Peserta BPJS Dibatasi Naik Kelas, Rugikan Bisnis Asuransi

Roy Franedya, CNBC Indonesia
18 January 2019 12:46
Selain terbitkan aturan yang soal urunan biaya rumah sakit, BPJS Kesehatan juga batasi peserta naik kelas.
Foto: CNBC Indonesia/ Andrean Kristianto
Jakarta, CNBC Indonesia - BPJS Watch mengkritisi Peraturan Menteri Keuangan (Permenkes) No.51 tahun 2018 tentang pengunaan urun biaya dan selisih biaya dalam program jaminan kesehatan.

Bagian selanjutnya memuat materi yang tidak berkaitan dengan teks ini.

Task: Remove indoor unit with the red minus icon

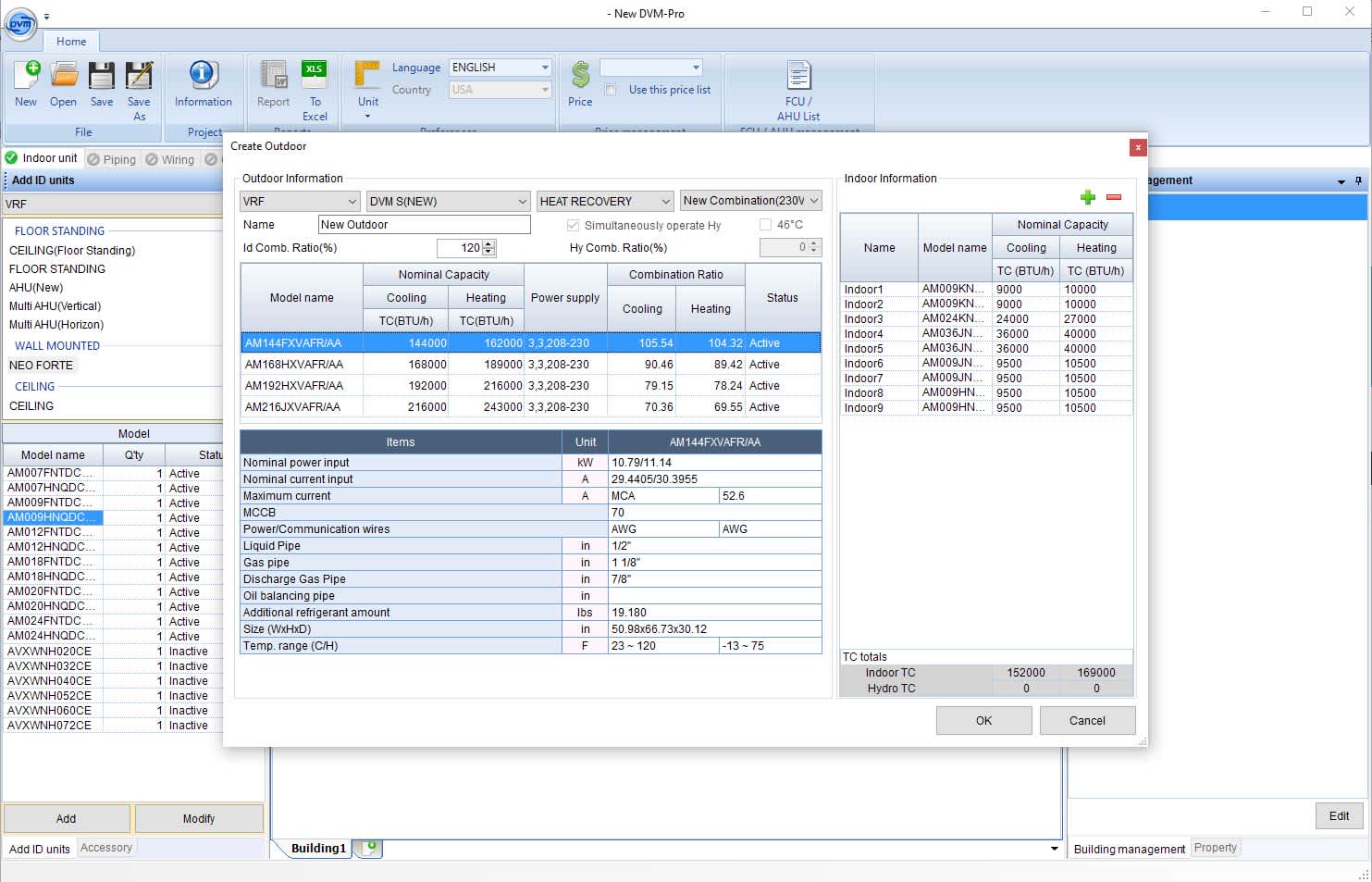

BPJS Watch mengkritis soal aturan selisih biaya yang membatasi peserta mandiri dan pekerja formal BPJS Kesehatan untuk naik kelas hanya boleh satu tingkat. Sebelumnya, peserta BPJS Kesehatan diperbolehkan naik kelas hingga dua tingkat atau lebih asal selisih biayanya ditanggung oleh peserta.

Koordinator Advocat BPJS Kesehatan Timboel Siregar mengatakan melihat dari tujuannya, aturan pembatasan peserta naik kelas hanya satu tingkat bagus. Sebab, peserta memiliki uang tidak bisa lagi membayar iuran kelas III sebesar Rp 25.500 per bulan tetapi ketika sakit memilih naik kelas hingga kelas I atau kelas eksklusif.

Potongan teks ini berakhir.